CBSE NCERT Class 12 : Bonding in Coordination Compounds

Werner was the first to describe the bonding features in coordination compounds. But his theory could not answer basic questions like:
(i) Why only certain elements possess the remarkable property of forming coordination compounds?
(ii) Why the bonds in coordination compounds have directional properties?
(iii) Why coordination compounds have characteristic magnetic and optical properties?
Many approaches have been put forth to explain the nature of bonding in coordination compounds viz. Valence Bond Theory (VBT), Crystal Field Theory (CFT), Ligand Field Theory (LFT) and Molecular Orbital Theory (MOT). We shall focus our attention on elementary treatment of the application of VBT and CFT to coordination compounds.

1.Valence Bond Theory

According to this theory, the metal atom or ion under the influence of ligands can use its (n-1)d, ns, np or ns, np, nd orbitals for hybridisation to yield a set of equivalent orbitals of definite geometry such as octahedral, tetrahedral, square planar. These hybridised orbitals are allowed to overlap with ligand orbitals that can donate electron pairs for bonding. This is illustrated by the following examples.It is usually possible to predict the geometry of a complex from the knowledge of its
magnetic behaviour on the basis of the valence bond theory. In the diamagnetic octahedral complex, [Co(NH3)6]3+, the cobalt ion is in +3 oxidation state and has the electronic configuration 3d6. The hybridisation scheme.Six pairs of electrons, one from each NH3 molecule, occupy the six hybrid orbitals. Thus, the complex has octahedral geometry and is diamagnetic because of the absence of unpaired electron. In the formation of this complex, since the inner d orbital (3d) is used in hybridisation, the complex, [Co(NH3)6]3+ is called an inner orbital or low spin or spin paired complex. The paramagnetic octahedral complex, [CoF6]3– uses outer orbital (4d ) in hybridisation (sp3d2). It is thus called outer orbital or high spin or spin free complex.

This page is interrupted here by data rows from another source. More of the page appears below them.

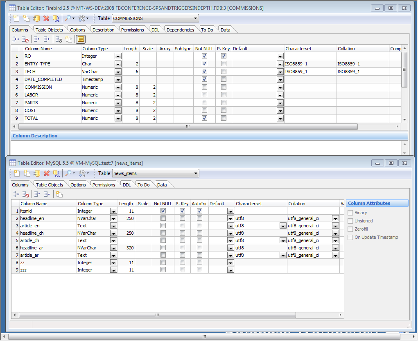
Task: Click the new table icon in MySQL toolbar
Action: click(x=16, y=173)
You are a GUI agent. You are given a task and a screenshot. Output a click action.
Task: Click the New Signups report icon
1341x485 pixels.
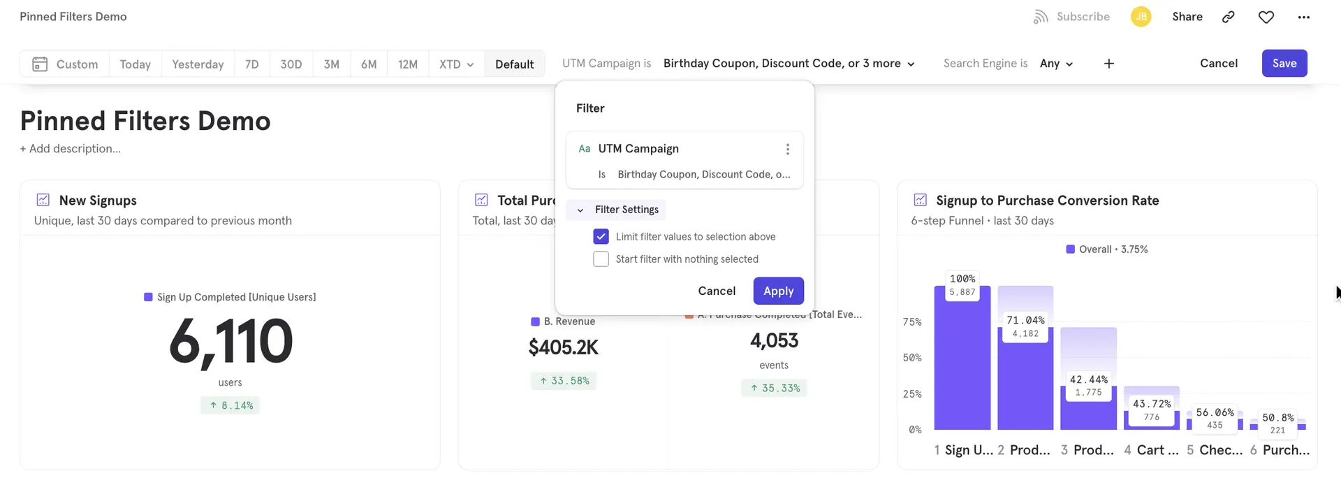(43, 201)
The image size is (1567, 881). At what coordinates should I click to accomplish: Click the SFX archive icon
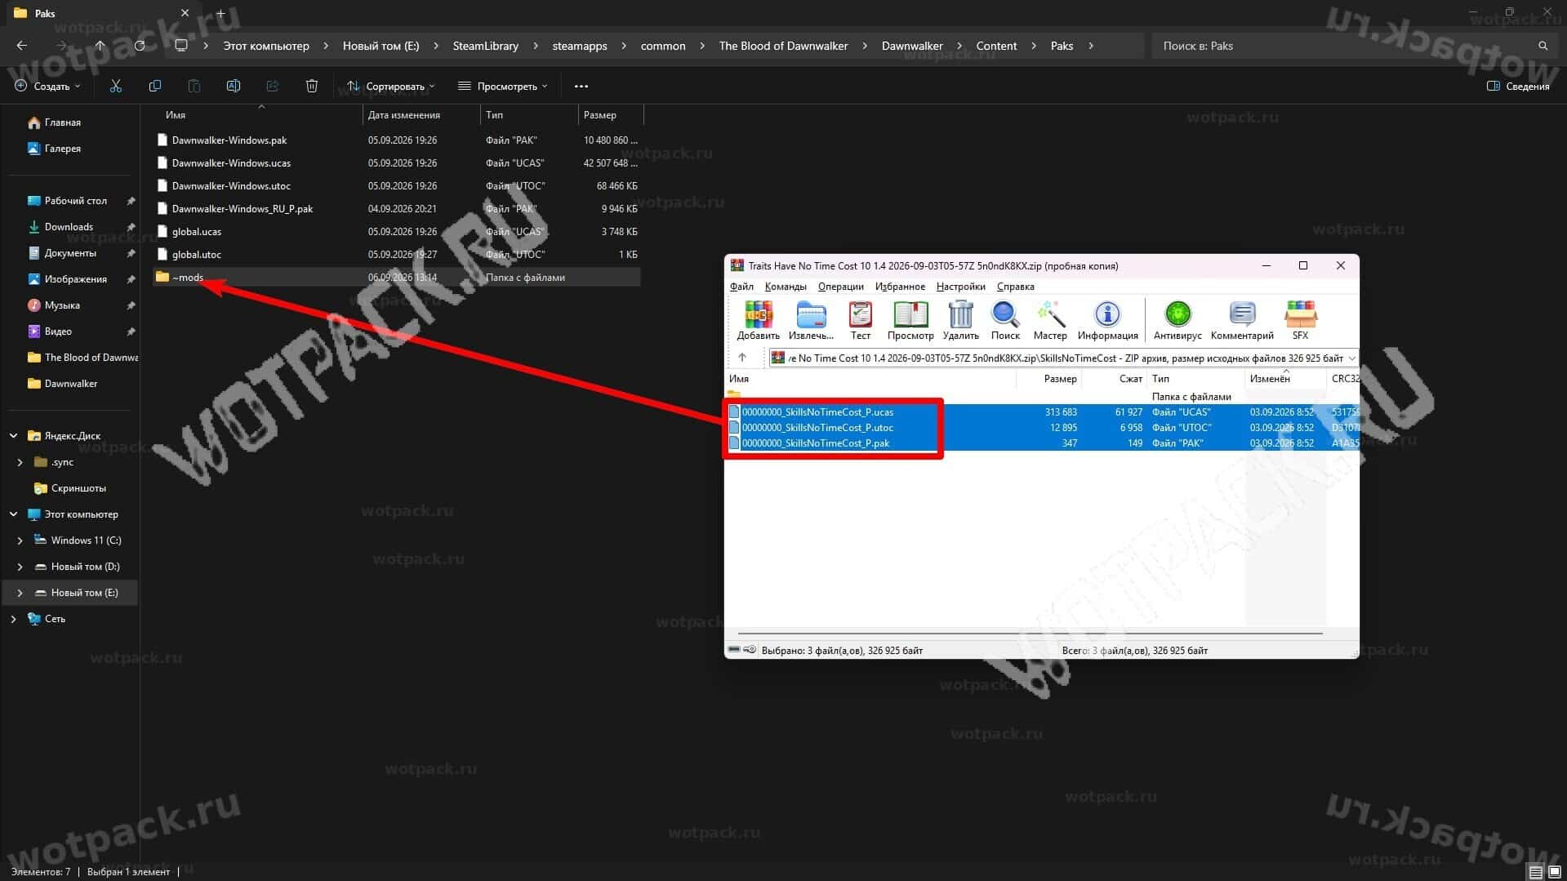point(1300,314)
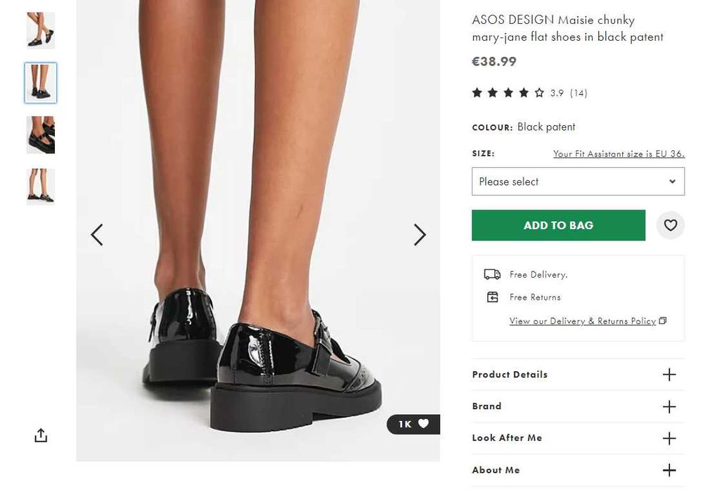Select the fourth product thumbnail
The width and height of the screenshot is (703, 490).
pos(41,186)
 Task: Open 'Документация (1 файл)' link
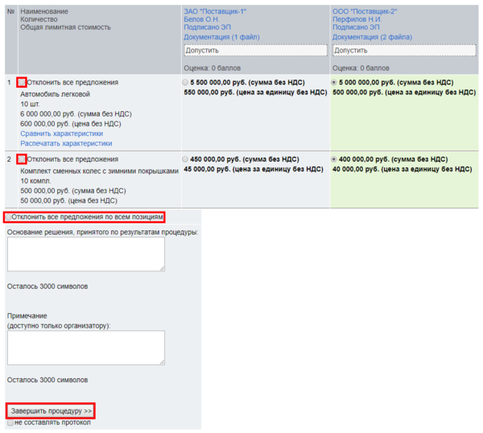point(221,37)
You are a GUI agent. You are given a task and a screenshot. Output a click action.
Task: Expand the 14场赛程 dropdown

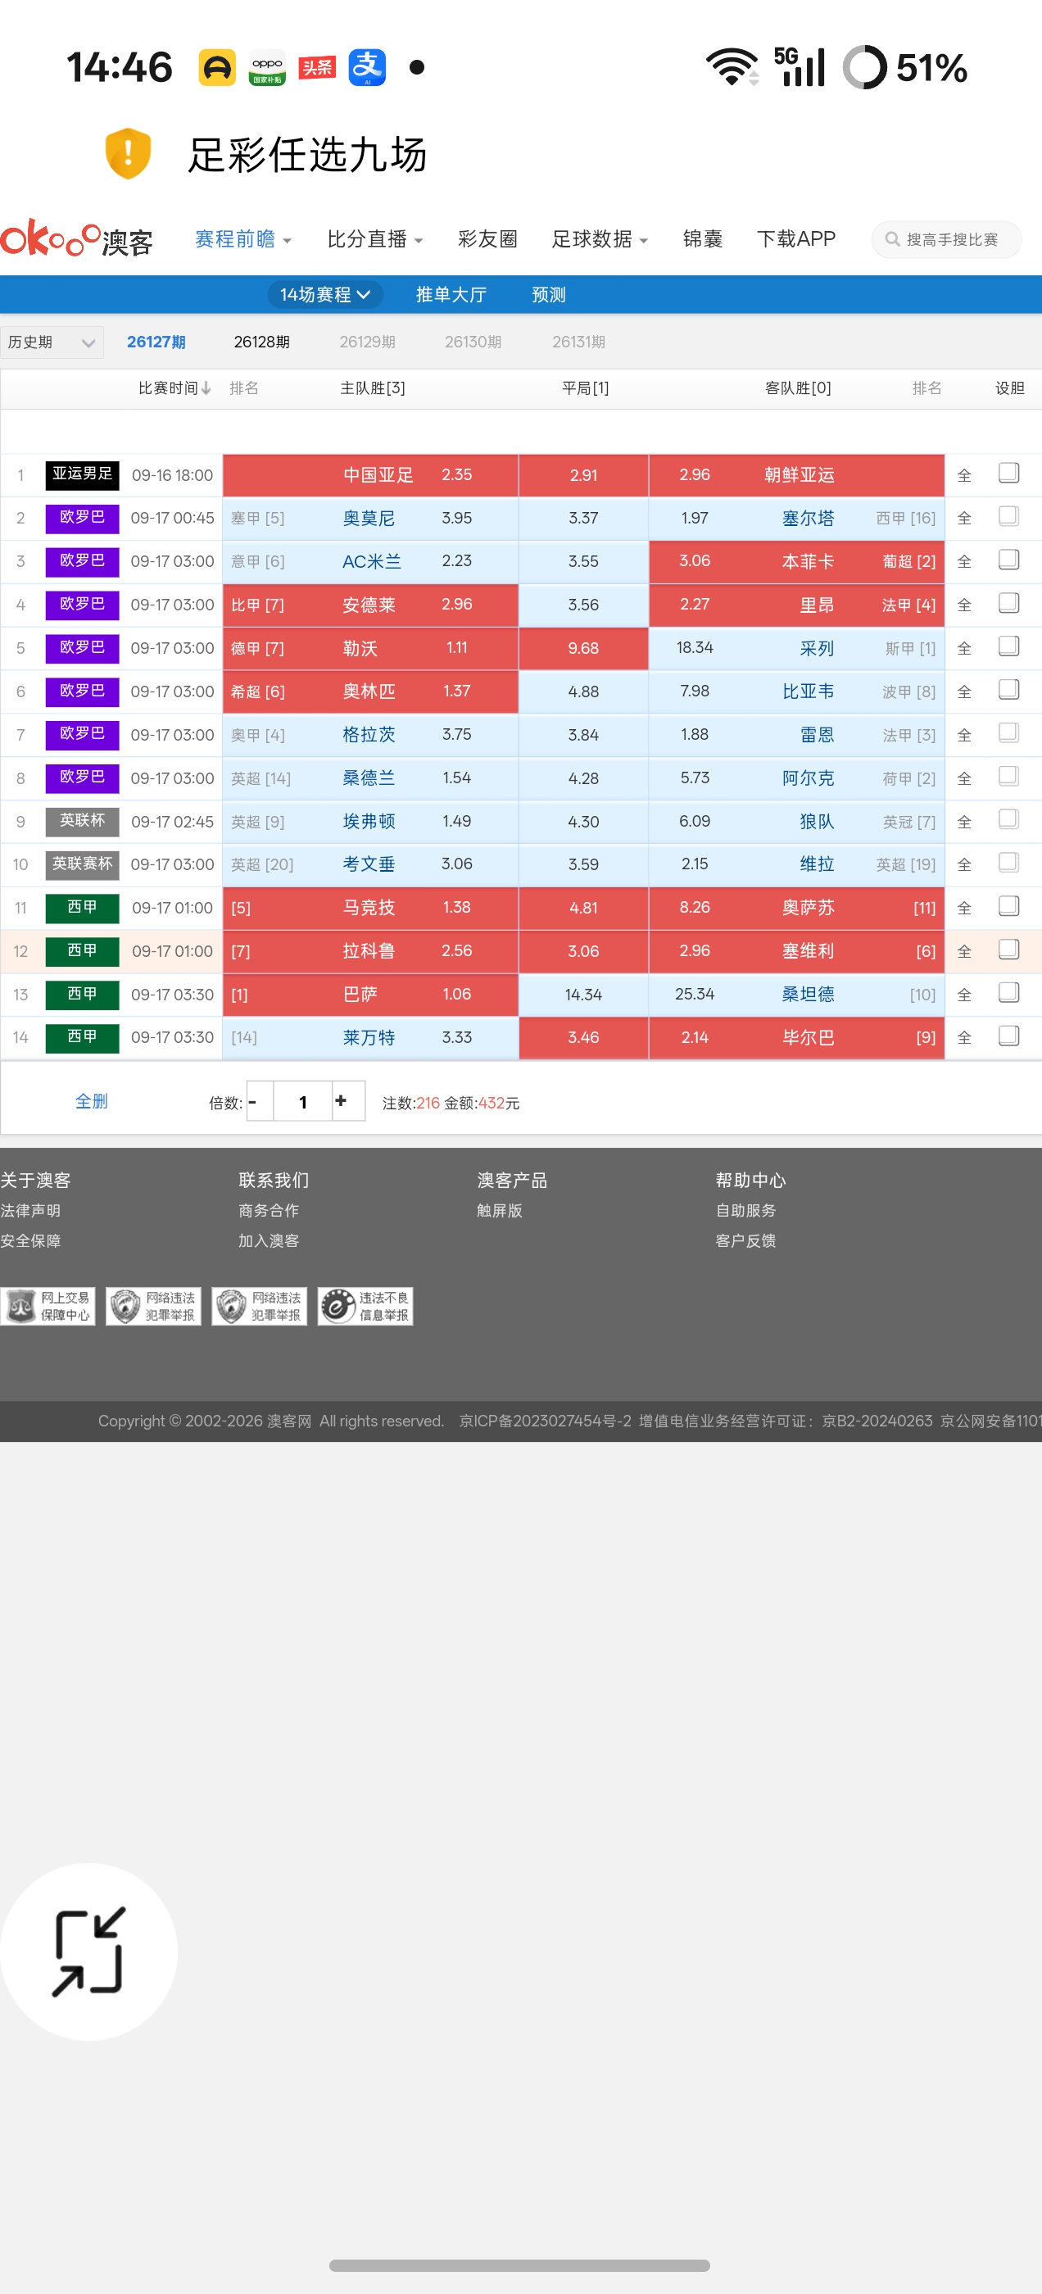325,294
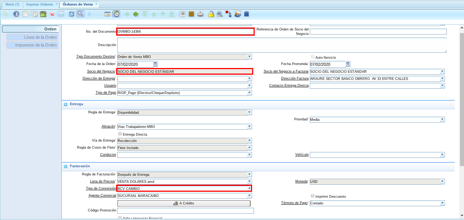The image size is (464, 220).
Task: Click the printer icon in toolbar
Action: [200, 14]
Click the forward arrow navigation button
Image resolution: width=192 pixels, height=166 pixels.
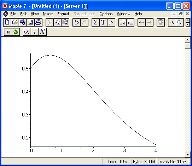[149, 22]
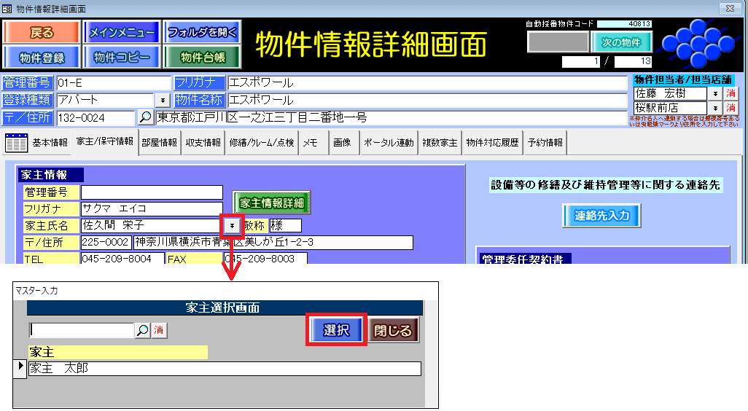Viewport: 748px width, 411px height.
Task: Expand the 登録種類 dropdown showing アパート
Action: [x=162, y=100]
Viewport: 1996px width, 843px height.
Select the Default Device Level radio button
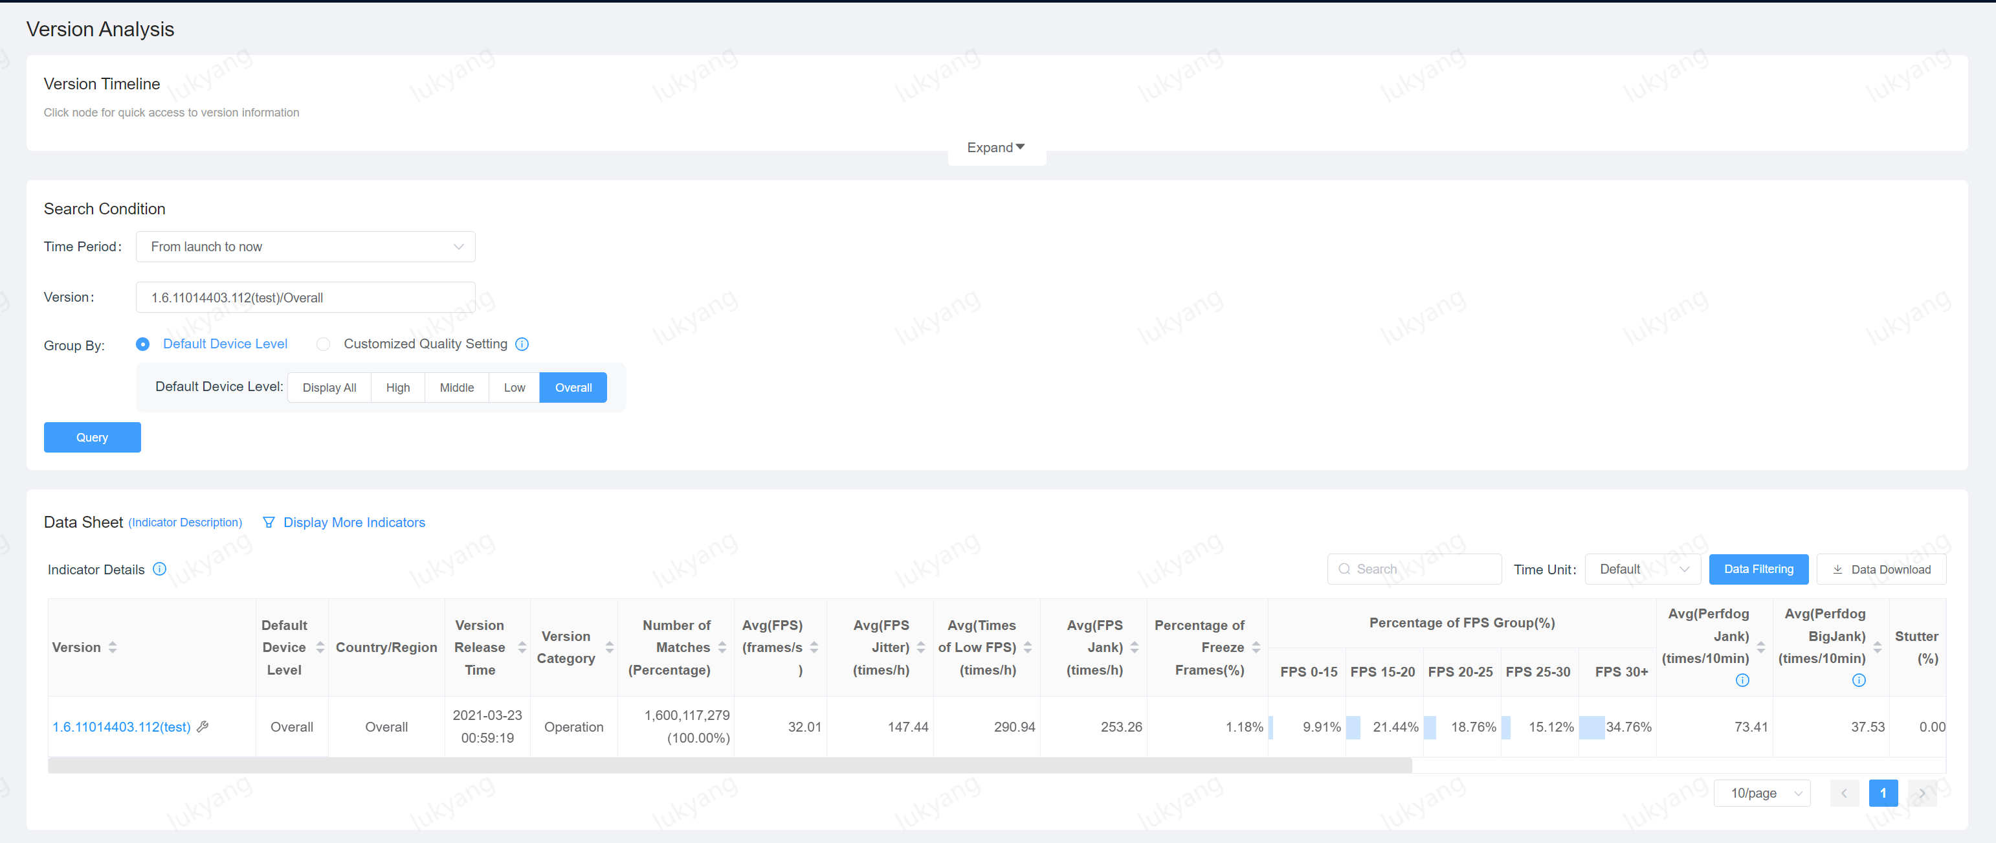143,344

In tetrahedral complexes one s and three p orbitals are hybridised to form four equivalent orbitals oriented tetrahedrally. This is illustrated below for [NiCl4]2-. Here nickel is in +2 oxidation state and the ion has the electronic configuration 3d8. Each Cl– ion donates a pair of electrons. The compound is paramagnetic since it contains two unpaired electrons. Similarly, [Ni(CO)4] has tetrahedral geometry but is diamagnetic since nickel is in zero oxidation state and contains no unpaired electron.
In the square planar complexes, the hybridisation involved is dsp2. An example is [Ni(CN)4]2–. Here nickel is in +2 oxidation state and has the electronic configuration 3d8. The hybridisation scheme is as shown in diagram:






Each of the hybridised orbitals receives a pair of electrons from a cyanide ion. The compound is diamagnetic as evident from the absence of unpaired electron.
      It is important to note that the hybrid orbitals do not actually exist. In fact, hybridisation is a mathematical manipulation of wave equation for the atomic orbitals involved.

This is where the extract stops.